With all the recently-departed core Chicago Cubs, I didn’t have much in the way of cognitive dissonance when that first game came with the new team. There was no impact on the Cubs, realistically, in any of the Bryant, Rizzo, Báez, or Schwarber cases, so it was pretty easy to just say, yeah, I want to see them do well.
From the jump, it was much harder to take that tack with Willson Contreras, who’d signed with the St. Louis Cardinals. His success this year very much could directly impact the Cubs. I … don’t want that!

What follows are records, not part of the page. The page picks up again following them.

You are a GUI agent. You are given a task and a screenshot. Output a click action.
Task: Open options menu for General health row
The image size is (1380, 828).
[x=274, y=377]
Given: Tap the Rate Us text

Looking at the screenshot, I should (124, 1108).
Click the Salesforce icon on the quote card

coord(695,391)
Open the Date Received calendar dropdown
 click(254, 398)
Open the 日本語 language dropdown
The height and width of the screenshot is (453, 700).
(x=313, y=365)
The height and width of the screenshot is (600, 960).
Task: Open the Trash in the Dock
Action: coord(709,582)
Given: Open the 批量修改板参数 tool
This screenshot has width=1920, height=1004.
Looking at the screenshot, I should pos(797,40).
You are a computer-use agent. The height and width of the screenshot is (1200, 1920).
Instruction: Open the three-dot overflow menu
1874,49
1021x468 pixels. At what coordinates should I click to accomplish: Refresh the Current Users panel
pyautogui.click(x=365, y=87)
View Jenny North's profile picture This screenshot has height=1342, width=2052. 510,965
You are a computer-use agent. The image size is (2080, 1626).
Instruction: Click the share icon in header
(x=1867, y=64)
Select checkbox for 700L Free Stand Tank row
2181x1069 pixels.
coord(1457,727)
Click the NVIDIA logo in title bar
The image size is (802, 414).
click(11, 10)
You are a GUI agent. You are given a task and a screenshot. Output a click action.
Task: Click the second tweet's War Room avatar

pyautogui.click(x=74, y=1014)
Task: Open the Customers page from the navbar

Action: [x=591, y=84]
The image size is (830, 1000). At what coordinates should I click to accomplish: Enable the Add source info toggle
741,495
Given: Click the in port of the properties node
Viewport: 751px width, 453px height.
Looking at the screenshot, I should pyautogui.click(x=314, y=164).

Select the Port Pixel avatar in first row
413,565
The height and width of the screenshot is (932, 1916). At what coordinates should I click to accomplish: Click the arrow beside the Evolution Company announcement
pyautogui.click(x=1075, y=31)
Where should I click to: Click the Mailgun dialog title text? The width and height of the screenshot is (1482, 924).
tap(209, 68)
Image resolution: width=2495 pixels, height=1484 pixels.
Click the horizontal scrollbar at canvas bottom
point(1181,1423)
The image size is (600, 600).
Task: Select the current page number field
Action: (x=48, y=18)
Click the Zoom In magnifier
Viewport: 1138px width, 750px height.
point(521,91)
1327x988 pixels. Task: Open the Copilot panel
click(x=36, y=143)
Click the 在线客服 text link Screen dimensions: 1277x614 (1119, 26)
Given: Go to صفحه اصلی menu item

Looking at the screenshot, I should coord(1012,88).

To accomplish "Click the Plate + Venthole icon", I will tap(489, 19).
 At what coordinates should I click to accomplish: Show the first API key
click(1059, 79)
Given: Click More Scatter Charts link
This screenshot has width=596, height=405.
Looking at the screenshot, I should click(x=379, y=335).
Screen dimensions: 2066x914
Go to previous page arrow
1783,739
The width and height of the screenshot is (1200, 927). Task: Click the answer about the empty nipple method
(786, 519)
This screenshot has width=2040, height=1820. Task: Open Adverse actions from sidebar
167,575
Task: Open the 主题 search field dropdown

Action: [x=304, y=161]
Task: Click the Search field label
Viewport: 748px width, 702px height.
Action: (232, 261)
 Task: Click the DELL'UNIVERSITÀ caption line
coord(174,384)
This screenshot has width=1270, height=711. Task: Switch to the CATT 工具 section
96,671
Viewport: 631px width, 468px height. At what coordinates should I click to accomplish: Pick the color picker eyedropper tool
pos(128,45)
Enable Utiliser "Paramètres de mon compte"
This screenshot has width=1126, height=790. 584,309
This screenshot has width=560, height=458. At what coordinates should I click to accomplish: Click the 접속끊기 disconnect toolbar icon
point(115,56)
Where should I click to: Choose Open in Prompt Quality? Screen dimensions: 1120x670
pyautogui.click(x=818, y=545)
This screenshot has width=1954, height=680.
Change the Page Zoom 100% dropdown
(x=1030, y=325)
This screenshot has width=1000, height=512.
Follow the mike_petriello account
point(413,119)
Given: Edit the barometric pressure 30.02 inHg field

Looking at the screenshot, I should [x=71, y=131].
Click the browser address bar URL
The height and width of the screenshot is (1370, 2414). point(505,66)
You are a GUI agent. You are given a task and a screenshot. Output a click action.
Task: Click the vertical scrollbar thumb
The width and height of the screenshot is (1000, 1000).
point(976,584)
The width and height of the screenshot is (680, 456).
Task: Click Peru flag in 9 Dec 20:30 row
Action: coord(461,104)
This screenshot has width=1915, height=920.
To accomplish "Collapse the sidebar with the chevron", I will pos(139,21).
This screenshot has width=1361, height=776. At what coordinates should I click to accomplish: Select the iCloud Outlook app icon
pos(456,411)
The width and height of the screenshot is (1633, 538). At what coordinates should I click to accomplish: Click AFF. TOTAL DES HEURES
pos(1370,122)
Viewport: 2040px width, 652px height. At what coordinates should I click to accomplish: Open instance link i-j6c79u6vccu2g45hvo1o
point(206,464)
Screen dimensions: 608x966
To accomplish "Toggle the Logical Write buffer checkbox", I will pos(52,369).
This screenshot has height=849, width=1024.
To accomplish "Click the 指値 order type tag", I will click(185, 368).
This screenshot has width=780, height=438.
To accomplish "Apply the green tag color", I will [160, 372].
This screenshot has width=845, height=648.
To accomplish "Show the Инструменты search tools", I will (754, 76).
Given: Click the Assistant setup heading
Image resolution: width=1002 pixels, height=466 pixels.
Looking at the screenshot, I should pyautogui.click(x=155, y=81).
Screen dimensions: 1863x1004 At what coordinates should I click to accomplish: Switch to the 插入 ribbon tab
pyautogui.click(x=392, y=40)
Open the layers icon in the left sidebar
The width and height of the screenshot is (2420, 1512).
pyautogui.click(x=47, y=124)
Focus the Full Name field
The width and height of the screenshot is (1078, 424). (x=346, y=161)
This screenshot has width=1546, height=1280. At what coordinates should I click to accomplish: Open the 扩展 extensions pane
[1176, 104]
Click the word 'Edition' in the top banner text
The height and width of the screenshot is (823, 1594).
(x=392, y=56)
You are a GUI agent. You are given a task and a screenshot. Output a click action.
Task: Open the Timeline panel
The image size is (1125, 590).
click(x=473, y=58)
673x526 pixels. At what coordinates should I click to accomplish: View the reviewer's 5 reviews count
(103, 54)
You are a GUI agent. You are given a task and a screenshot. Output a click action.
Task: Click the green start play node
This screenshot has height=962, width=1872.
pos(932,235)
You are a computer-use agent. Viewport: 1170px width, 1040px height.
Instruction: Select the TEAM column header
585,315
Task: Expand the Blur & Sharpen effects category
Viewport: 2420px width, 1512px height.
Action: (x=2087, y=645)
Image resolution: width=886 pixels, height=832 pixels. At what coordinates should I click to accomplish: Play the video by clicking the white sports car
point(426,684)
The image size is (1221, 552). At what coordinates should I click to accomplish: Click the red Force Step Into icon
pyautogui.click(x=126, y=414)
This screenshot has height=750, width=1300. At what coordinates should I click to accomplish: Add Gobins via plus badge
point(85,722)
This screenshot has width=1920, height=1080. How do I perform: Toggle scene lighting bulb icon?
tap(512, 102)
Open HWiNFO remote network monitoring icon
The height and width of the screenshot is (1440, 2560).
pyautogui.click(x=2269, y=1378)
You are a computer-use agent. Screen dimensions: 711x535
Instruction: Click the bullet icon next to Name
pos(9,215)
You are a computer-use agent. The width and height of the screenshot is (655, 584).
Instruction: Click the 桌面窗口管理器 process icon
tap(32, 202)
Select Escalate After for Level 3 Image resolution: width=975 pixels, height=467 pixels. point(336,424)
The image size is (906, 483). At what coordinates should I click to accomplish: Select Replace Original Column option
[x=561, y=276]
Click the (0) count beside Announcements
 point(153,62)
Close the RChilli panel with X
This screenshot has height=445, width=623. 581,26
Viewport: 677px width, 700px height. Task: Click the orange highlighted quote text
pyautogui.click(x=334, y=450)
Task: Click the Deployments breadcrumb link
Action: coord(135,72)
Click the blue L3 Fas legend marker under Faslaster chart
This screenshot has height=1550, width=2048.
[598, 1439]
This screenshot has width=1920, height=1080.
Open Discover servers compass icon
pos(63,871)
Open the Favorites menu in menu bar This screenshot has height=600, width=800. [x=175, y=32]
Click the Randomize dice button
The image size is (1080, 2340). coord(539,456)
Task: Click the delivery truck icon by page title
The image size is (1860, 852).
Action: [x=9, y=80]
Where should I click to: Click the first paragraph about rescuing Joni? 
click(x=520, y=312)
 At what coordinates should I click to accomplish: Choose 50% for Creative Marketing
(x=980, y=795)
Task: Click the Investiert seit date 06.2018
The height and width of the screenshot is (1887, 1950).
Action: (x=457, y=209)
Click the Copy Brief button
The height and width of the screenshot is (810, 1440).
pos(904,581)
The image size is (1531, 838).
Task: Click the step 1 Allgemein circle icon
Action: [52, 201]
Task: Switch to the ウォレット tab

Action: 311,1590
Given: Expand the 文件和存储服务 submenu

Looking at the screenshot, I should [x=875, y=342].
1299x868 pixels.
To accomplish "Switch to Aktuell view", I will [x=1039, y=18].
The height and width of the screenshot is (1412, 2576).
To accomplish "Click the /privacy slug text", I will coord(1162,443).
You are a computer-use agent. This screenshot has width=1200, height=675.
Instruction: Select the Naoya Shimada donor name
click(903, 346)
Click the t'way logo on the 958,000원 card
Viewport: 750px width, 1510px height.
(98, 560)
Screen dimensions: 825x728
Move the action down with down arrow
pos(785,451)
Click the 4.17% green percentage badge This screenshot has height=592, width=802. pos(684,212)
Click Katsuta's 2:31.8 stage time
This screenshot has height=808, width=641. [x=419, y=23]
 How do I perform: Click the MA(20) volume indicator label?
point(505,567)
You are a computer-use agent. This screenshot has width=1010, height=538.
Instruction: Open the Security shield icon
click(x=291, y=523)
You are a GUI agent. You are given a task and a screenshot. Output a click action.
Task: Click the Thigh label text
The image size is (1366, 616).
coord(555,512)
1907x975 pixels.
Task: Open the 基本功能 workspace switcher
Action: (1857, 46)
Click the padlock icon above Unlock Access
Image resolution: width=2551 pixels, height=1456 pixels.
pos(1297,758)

Yet I like Contreras so much as a player that I still found it pretty hard to wrap my head around wanting him to do poorly. I kinda tried to have it both ways and do the whole “I hope he has a great year, but somehow the Cardinals suck.” Fine. Maybe not all that realistic, given his importance as the catcher taking Yadi Molina’s spot, but whatever.
Then the round of media shenanigans came. The reveal that Contreras was dreaming of joining the Cardinals even as he was still in the Cubs dugout. The comments about how much better the Cardinals do everything. It was getting a lot easier to just lump Contreras in with the rest of the Cardinals – the bitter rival that I just want to see fail at every turn.
Anyway. Not that I needed anything else to let me embrace Contreras as a villain – a role he, himself, is embracing vis a vis the Cubs and all other opponents – but this one generates a healthy eye roll:
My extreme dislike for Yadi Molina, it turns out, is transitive.
Rivalries are fun. So, like I said, I’m in. If Contreras struggles and it hurts the Cardinals in the win column, heck yes. If Cardinals pitchers suddenly start underperforming in massive ways thanks to the change from Molina to Contreras, well, yessir, I’ll be celebrating that, too.